Forex news from the European morning session - 18 February 2020
Headlines:
- Germany February ZEW survey current situation -15.7 vs -10.0 expected
- UK finance minister Sunak confirms that budget will be on 11 March
- UK December average weekly earnings +2.9% vs +3.0% 3m/y expected
- Chinese equities halt advance as Apple warning tempers with risk mood
- Moody's lowers China 2020 growth forecast to 5.2% from 5.8% previously
- Shanghai government says students are not to return to schools until further notice
Markets:
- GBP leads, NZD lags on the day
- European equities lower; E-minis down 0.4%
- US 10-year yields down 3.9 bps to 1.545%
- Gold up 0.4% to $1,586.85
- WTI down 1.9% to $51.06
- Bitcoin up 0.4% to $9,690
It was a session largely overshadowed by the softer risk mood after Apple issued a revenue guidance warning overnight, prompting fears of a more profound impact from the coronavirus outbreak on the global economy in general.

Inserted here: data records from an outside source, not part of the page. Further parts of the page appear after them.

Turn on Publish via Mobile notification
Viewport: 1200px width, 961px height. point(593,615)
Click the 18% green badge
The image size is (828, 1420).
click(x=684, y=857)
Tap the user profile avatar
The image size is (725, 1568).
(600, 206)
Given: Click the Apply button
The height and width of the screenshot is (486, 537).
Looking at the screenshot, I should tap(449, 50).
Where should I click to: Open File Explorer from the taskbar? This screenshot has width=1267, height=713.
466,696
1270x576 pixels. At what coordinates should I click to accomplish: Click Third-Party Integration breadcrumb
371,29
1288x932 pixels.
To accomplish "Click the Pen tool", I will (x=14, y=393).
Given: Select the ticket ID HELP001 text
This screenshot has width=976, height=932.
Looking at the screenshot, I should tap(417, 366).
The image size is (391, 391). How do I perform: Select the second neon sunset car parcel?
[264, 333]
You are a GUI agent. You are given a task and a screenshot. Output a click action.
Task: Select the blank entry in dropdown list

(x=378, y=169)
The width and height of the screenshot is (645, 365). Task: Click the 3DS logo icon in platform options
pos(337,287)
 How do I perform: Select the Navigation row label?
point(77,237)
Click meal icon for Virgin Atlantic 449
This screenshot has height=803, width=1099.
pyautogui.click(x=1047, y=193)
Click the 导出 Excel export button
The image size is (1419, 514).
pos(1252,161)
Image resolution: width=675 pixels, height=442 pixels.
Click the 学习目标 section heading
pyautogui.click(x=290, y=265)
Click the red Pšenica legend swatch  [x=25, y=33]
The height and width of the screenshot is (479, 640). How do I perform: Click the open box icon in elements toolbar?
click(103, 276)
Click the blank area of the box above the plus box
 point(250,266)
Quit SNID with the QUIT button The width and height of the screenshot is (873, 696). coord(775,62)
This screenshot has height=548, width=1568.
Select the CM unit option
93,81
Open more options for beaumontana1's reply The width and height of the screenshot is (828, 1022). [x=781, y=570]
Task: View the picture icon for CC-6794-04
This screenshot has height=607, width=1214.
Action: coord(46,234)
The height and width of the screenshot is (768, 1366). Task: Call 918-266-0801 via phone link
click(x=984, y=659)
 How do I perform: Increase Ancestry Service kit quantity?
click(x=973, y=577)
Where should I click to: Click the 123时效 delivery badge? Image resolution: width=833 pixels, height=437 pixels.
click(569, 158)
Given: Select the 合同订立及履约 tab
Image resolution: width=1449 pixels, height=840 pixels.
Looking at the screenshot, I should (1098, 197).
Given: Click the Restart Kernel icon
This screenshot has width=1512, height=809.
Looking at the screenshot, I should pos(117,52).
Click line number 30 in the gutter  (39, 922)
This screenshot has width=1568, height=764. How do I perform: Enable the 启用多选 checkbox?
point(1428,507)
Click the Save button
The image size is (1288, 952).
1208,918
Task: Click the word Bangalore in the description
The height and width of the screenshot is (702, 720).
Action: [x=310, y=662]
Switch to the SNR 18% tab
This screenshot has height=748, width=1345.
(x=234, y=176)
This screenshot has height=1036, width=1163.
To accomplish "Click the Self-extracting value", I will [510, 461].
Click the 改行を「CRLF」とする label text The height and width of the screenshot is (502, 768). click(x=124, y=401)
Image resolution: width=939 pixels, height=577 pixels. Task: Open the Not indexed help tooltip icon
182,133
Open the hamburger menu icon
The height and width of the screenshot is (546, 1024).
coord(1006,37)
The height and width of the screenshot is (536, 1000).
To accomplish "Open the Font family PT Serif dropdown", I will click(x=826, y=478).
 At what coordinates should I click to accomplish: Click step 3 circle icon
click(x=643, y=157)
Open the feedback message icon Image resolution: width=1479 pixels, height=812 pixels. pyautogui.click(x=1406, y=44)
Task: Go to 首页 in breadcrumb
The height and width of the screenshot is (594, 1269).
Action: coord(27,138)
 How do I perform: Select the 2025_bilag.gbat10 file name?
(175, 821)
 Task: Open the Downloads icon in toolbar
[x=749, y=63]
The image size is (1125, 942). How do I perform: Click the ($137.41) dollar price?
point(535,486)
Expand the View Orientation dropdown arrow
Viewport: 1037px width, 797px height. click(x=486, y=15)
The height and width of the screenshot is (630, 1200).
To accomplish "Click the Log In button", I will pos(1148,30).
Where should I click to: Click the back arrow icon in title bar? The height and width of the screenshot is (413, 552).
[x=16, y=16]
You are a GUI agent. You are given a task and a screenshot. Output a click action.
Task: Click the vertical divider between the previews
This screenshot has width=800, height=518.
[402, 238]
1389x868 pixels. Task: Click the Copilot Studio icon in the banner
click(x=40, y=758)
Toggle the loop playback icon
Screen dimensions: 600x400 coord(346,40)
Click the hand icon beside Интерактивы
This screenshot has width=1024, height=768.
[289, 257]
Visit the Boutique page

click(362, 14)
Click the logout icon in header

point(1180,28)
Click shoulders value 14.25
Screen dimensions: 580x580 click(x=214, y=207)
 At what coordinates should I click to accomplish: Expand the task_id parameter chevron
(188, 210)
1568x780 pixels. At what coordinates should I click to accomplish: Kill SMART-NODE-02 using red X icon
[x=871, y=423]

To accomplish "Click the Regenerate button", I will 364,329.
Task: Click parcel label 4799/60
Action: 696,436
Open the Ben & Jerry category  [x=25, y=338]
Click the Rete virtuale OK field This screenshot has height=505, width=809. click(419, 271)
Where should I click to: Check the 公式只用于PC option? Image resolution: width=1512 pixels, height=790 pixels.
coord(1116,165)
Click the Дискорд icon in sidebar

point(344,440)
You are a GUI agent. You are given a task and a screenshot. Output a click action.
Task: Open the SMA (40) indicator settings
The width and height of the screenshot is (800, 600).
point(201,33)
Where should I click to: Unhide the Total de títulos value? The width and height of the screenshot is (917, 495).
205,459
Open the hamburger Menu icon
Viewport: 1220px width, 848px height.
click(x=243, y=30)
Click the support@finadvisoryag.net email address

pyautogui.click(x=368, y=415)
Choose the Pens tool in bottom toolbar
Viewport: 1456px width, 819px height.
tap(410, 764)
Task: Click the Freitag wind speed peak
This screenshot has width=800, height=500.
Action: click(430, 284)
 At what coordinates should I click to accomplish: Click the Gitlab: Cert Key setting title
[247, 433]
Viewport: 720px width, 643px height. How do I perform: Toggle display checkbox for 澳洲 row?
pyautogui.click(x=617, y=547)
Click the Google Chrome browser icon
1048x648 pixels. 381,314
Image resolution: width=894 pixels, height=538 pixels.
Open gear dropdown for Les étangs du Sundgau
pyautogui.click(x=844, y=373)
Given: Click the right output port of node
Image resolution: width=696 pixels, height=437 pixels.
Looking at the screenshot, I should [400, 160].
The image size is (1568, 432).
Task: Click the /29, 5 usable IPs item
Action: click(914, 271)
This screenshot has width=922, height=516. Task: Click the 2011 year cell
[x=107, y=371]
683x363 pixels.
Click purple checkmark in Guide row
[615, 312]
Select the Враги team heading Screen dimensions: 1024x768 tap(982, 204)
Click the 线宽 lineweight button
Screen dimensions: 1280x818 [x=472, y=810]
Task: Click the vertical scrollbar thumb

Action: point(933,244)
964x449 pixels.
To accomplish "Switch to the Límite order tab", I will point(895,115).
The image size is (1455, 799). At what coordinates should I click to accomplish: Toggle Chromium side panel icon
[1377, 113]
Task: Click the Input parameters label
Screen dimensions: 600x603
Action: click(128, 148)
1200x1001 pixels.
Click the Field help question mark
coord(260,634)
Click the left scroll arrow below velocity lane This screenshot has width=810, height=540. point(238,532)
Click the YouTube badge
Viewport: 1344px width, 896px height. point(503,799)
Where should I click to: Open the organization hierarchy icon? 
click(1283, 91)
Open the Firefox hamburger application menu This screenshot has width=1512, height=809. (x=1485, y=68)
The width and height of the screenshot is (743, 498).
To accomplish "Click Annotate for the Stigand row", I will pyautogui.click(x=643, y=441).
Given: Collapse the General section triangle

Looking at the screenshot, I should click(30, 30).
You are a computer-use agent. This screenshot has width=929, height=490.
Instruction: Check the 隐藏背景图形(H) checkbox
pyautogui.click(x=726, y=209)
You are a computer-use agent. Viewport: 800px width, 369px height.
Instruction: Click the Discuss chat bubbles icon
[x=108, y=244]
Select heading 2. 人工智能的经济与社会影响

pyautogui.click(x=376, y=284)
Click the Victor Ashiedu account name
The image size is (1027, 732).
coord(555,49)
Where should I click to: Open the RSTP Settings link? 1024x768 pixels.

European stocks traded lower, with US futures following in similar vein as bonds stayed bid throughout the session. That kept USD/JPY around 109.70-80 for the most part but the aussie and kiwi were the notable laggards as we also saw USD/CNY rose above 7.00.
The pound was a surprise gainer as it pushed higher from lows of 1.2971 to test the key near-term trendline resistance around 1.3045 in mid-morning trade.
The euro easing to its lowest levels since April 2017 against the dollar didn't help, with EUR/GBP also falling to its lowest levels since December last year. EUR/USD slipped to a low of 1.0813 and moves closer towards key support near 1.0800.
As we look towards North American trading, risk remains on the defensive and it will be interesting to see if Wall St will be able to turn this one around after the long weekend.